The implications go beyond grid balancing. As renewable penetration rises, electricity prices will increasingly diverge by time of day. Midday prices will soften due to solar abundance, while evening prices will remain firm due to peak demand. Storage assets capture this spread by absorbing electricity when supply is plentiful and releasing it when demand is highest. In such a system, the economics of renewable power will no longer be
determined solely by the cost of generating electricity but by the cost of storing it. In effect, the marginal cost of storage could increasingly become the price setter for renewable electricity, meaning the long-term economics of solar power may ultimately be shaped as much by storage costs as by the price of solar panels themselves.
This shift also has implications for the role of coal in India’s power mix. Coal based thermal plants historically operated as baseload generators, but the rapid expansion of solar has already begun to erode their daytime utilisation. What keeps coal plants relevant today is their ability to ramp up generation during evening peak demand. If large-scale storage becomes widely available, this balancing role could increasingly shift from thermal
plants to storage infrastructure. In that scenario, decline of coal based thermal capacities in the power mix may be driven less by renewable capacity additions and more by the availability of storage capable of replacing coal’s flexibility function.
Pumped hydro stands out because of the scale at which it operates. Individual facilities often range between 1–2 GW and can store 8–10 hours of electricity, allowing them to absorb large volumes of surplus renewable power and release it during peak demand. In practice, this means pumped hydro does not operate merely as a project-
level storage asset serving a single generator or distribution utility. Instead, it functions at the level of the grid itself — absorbing surplus electricity from the broader system and releasing it when system-wide demand peaks. In effect, pumped hydro behaves less like a conventional power plant and more like energy infrastructure for the grid itself, effectively functioning as a large-scale energy reservoir — or a “national battery” — embedded within the power system.
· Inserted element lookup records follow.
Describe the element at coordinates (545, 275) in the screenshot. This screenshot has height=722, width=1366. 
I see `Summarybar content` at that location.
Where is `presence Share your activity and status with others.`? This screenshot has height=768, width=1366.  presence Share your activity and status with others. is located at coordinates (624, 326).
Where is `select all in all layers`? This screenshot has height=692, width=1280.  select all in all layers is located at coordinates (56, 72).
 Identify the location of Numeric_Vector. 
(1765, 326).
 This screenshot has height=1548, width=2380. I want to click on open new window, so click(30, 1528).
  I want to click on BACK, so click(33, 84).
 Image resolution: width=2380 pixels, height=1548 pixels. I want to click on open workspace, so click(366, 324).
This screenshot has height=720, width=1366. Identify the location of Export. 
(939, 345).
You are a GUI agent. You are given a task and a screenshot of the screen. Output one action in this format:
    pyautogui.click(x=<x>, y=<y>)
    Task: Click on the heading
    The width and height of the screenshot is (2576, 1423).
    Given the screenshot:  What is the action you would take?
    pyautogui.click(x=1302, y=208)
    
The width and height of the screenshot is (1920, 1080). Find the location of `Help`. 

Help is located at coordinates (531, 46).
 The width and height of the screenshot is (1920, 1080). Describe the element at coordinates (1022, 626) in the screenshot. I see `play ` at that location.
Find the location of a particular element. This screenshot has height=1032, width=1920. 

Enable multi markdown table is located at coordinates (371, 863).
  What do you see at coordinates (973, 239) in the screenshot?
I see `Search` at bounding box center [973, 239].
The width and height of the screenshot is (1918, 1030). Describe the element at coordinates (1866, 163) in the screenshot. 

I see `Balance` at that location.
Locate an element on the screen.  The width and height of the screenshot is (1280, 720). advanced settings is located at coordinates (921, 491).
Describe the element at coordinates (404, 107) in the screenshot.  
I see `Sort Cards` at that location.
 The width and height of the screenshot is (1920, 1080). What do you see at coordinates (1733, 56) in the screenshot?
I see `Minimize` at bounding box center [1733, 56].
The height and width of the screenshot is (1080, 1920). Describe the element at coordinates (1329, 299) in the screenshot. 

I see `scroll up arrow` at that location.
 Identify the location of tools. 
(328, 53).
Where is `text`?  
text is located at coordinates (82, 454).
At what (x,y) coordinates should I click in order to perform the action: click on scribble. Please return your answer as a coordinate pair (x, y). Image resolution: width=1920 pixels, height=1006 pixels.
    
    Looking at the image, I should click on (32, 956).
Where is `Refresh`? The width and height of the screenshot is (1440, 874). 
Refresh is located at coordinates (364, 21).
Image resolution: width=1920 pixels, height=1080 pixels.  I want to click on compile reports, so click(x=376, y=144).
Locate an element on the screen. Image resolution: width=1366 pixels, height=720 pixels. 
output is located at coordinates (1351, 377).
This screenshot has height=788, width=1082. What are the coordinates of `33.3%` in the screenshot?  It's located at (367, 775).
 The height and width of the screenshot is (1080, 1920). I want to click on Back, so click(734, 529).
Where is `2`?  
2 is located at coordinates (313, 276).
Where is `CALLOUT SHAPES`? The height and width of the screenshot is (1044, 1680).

India’s current pumped hydro capacity remains modest at around 7 GW, despite an estimated technical potential exceeding 170 GW. Yet the scale of storage required for the next phase of the energy transition is substantial. Projections by the Central Electricity Authority suggest the power system could require over 400 GWh of energy storage by the early 2030s to integrate planned renewable capacity. Much of this requirement will involve long-duration storage — precisely the segment where pumped hydro has structural advantages over most battery technologies. In recent years, several central agencies and state distribution utilities have issued competitive tenders to secure pumped-storage capacity under long-term contracts, reflecting the growing need for grid-scale storage to manage renewable variability and peak demand. Private developers are also pursuing large pumped storage projects as part of integrated renewable-energy portfolios.
Traditionally, pumped storage projects have followed a “storage-as-a-service” model, where utilities supply electricity during non-peak hours and procure it back during peak demand periods, however, going forward, arbitrage-based models may also emerge, whereby developers would integrate renewable generation with storage or procure electricity during lean price period and dispatch at higher prices during peak hours.
At scale, pumped hydro has the potential to alter the architecture of India’s electricity system. Instead of relying on thermal generation to absorb fluctuations in renewable output, the grid could increasingly depend on storage infrastructure that shifts renewable electricity across time. Pumped storage also has the potential to moderate the sharp price spikes that often occur during demand peaks by releasing stored electricity when the system is most constrained, thereby becoming the central balancing mechanism of the power market.
Pumped hydro, with its role in balancing the grid and enabling integration of renewable energy, may therefore emerge as one of the most significant technologies underpinning India’s energy transition.